__EXERCISE INSTRUCTIONS__
Give only the number of lines in the data that include the string "agent".

__DATA FOR THIS EXERCISE__
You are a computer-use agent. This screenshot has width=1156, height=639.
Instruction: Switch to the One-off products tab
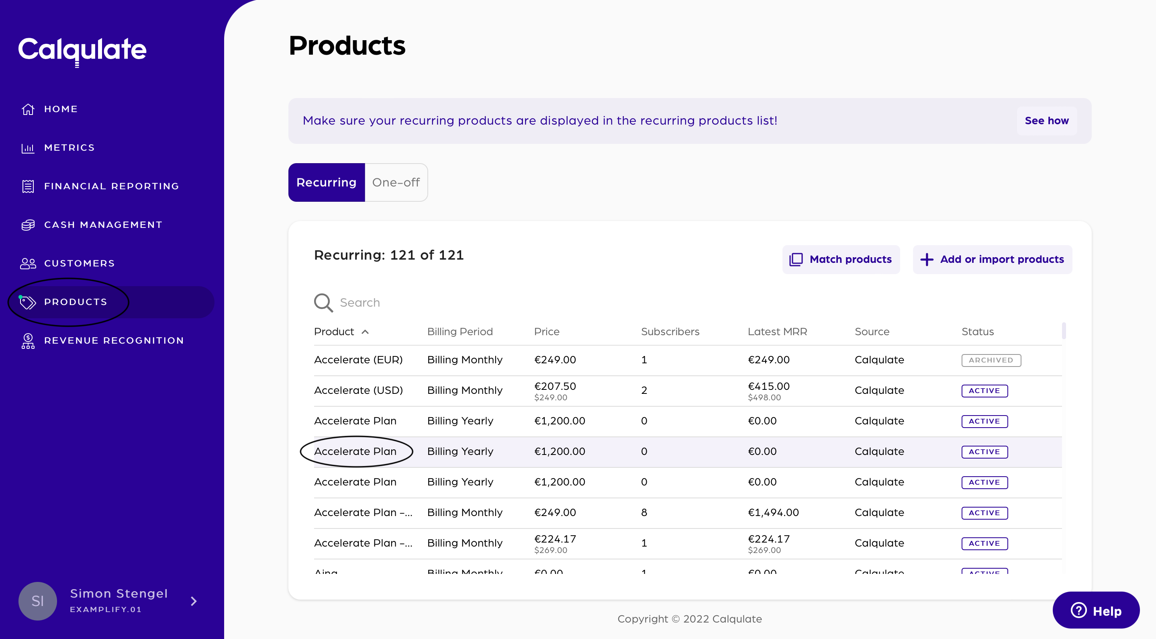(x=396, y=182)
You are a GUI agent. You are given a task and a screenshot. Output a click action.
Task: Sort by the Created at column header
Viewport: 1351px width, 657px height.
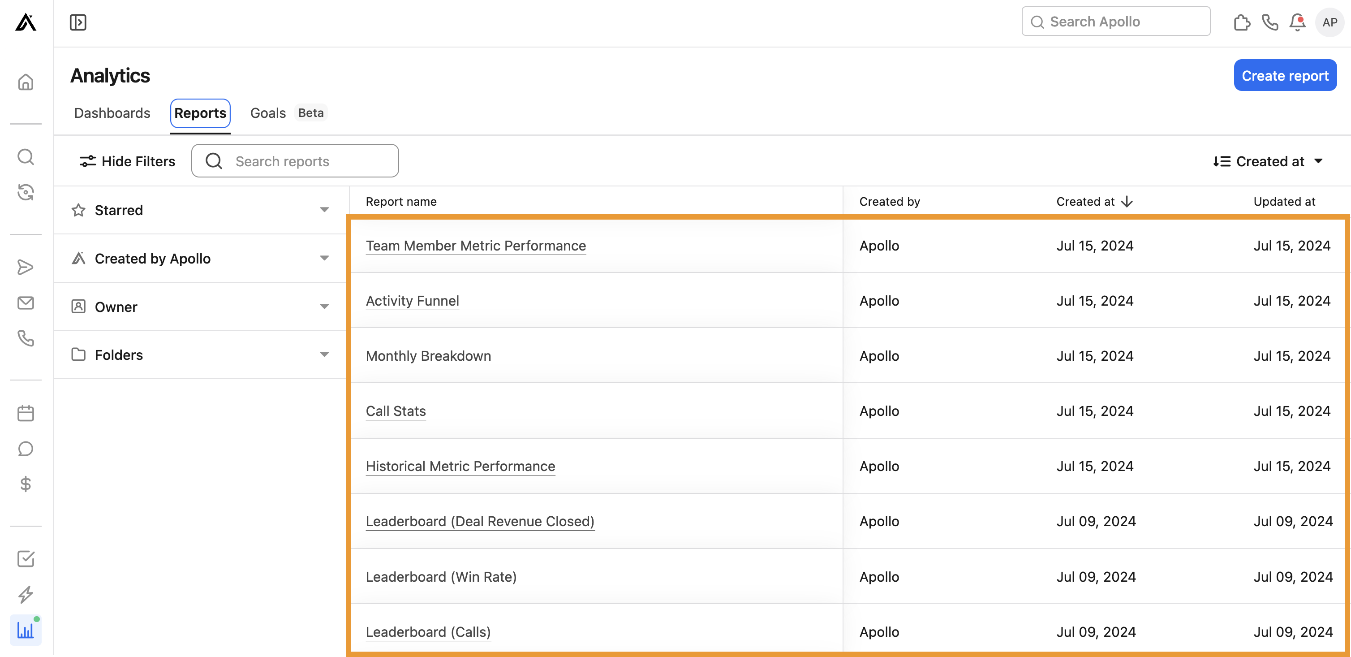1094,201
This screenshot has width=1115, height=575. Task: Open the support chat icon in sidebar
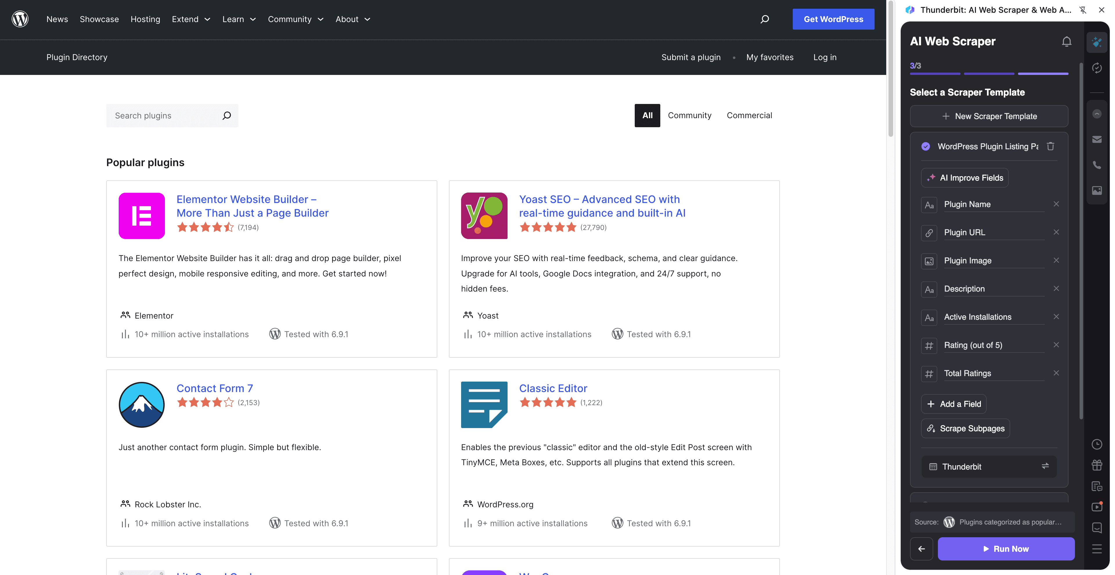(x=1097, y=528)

__ANSWER BELOW__
2